AI-Powered Study Assistant using Retrieval-Augmented Generation (RAG)

Course:Computer Networks  

This project implements an AI-powered study assistant designed to help students
answer questions from Computer Networks course materials using Retrieval-Augmented Generation (RAG).

The system processes academic documents such as lecture notes and textbooks,
retrieves relevant content using vector similarity search, and generates
answers using an open-source language model.

Technology Stack

This project is implemented entirely using open-source tools:

Language Model: Mistral (via Ollama, running locally)
Embedding Model: Sentence-Transformers (`all-MiniLM-L6-v2`)
Vector Database: ChromaDB (embedded, local)
Document Processing:PDF-based academic materials
Environment: Jupyter Notebook (Python)

Open-source models were chosen to avoid API costs and to better understand
the practical constraints of local deployment.

Part 1: Data Collection and Understanding

1.1 Dataset Overview

For this project, I collected academic materials from my Computer Networks course.
The dataset consists of lecture notes and reference material in PDF format, covering multiple layers of the network stack.

Types of documents:
- Lecture slide PDFs provided during coursework
- Reference-style notes explaining networking concepts
- Text-heavy PDFs with occasional diagrams and tables

The documents primarily cover the following topics:
- OSI and TCP/IP reference models
- Physical and Data Link layers
- Network layer concepts such as IP and routing
- Transport layer protocols including TCP and UDP

1.2 Document Structure and Formatting

Most documents follow a semi-structured format with headings, bullet points,
and short explanatory paragraphs. However, the structure is not consistent
across all PDFs.

Some documents are slide-based with minimal text per page, while others are
dense text documents resembling textbook chapters. Diagrams are often embedded
as images, and tables are sometimes split across pages.

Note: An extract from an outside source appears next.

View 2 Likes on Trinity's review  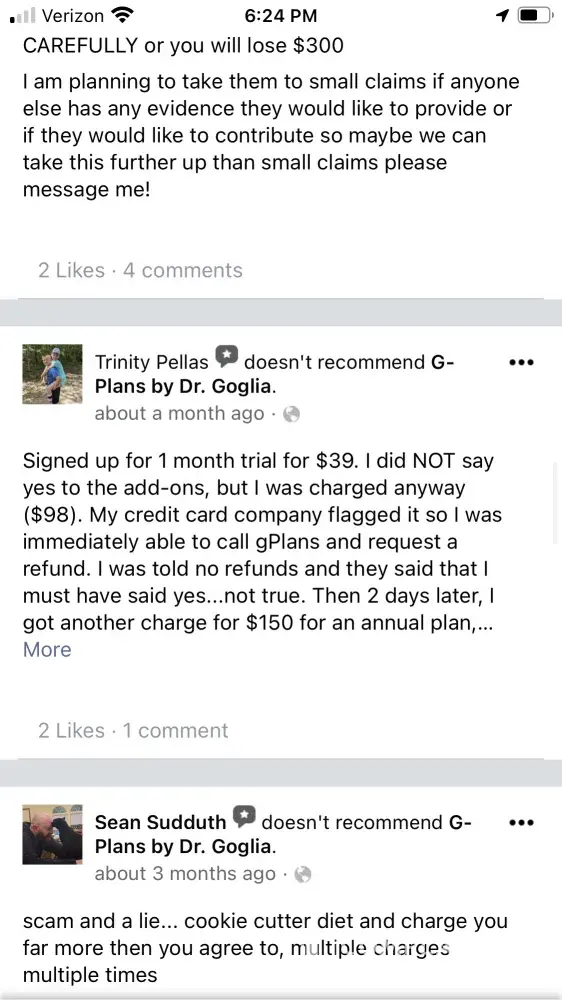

1.3 Observed Challenges in the Dataset

After inspecting the raw PDFs, I observed several challenges that affect
automatic text processing:

1. Inconsistent formatting: Different PDFs use different heading styles, making it difficult to rely on document structure alone.
2. Broken text flow: In some cases, sentences are split across lines or pages
   during text extraction.
3. Tables and diagrams: Tables are converted into plain text with lost alignment,
   and diagrams do not contain meaningful extractable text.
4. Technical terminology: Networking concepts include abbreviations and protocol
   names (e.g., TCP, UDP, ARP) that require accurate retrieval to avoid confusion.

These challenges reflect real-world academic data and motivate the need for
careful chunking, retrieval, and prompt design in later stages of the project.